A basis of V is therefore given by the vectors e_i tensor e_j tensor e_k.


e_i tensor e_j tensor e_k is a weight vector with weight L_i + L_j + L_k.


If we act using H_theta, the diagonal matrix with diagonal entries theta_1, theta_2, theta_3 then we get H_theta applied to e_i tensor e_j tensor e_k equals (H_theta e_i) tensor e_j tensor e_k, plus e_i tensor (H_theta e_j) tensor e_k, plus e_i tensor e_j tensor (H_theta e_k) using the Leibniz rule (because H_theta is an element of the Lie algebra and this is how Lie algebras act on tensor products). Therefore, since H_theta e_i equals theta_i e_i, we get: H_theta applied to e_i tensor e_j tensor e_k equals (theta_i + theta_j + theta_k) times e_i tensor e_j tensor e_j, which equals (L_i + L_j + L_k) of theta times e_i tensor e_j tensor e_k.

Therefore e_1 tensor e_1 tensor e_1 is in W_{3 L_1} etc. We now plot all the points L_i + L_j + L_k in our weight diagram. Some of these points, like 2 L_1 + L_2, come from several weight vectors, like e_1 tensor e_1 tensor e_2, e_1 tensor e_2 tensor e_1, e_2 tensor e_1 tensor e_1. We keep track of this by writing the dimension of the weight space in the diagram. The sum of all dimensions should be 27, the total number of basis vectors.

The weight diagram of C 3 tensor cubed

This is not the weight diagram of an irreducible representation; for example, the multiplicities around the outer triangle are not all equal to 1. We will decompose it into irreducible subrepresentations as we did for SU(2). We will do this by picking a "highest weight vector", generating an irreducible subrepresentation, taking its orthogonal complement with respect to an invariant Hermitian inner product (stripping off the corresponding weights from the diagram) and iterating this procedure.

There is no unique way to define "highest weight" any more, and we will discuss this point in a later video when we prove the classification theorem, but I claim that the highest weights will be vertices of our polygon. For example, we could take 3 L_1 in this example.
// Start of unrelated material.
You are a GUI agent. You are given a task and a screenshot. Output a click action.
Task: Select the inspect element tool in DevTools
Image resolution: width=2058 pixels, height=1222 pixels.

This generates a subrepresentation whose weight diagram is:

The weight diagram of Gamma_{3,0}

I'll call this Gamma_{3 0} (and more generally, Gamma_{m n} will denote the unique irrep with highest weight m L_1 minus n L_3).

The orthogonal complement to this subrepresentation has weight diagram:

The weight diagram of the orthogonal complement of the subrepresentation isomorphic to Gamma_{3,0}

If we pick a highest weight vector in W_{L_1 + L_2} then we will generate a copy of Gamma_{1,1} inside our representation. We get two of these because W_{L_1 + L_2} is 2-dimensional. The weight diagram of Gamma_{1,1} is:

The weight diagram of Gamma_{1,1}

In other words, Gamma_{1,1} is isomorphic to the adjoint representation. What's left when I strip off these subrepresentations, I am left with a 1-dimensional W_0, which gives us a copy of the trivial 1-dimensional representation Gamma_{0,0} isomorphic to C.

Overall, we get C 3 tensor C 3 tensor C 3 splits as a direct sum of subrepresentations isomorphic to Gamma_{3,0}, Gamma_{1,1}, Gamma_{1,1} and C.

Pre-class exercise


Decompose C 3 tensor C 3 into irreducible subrepresentations.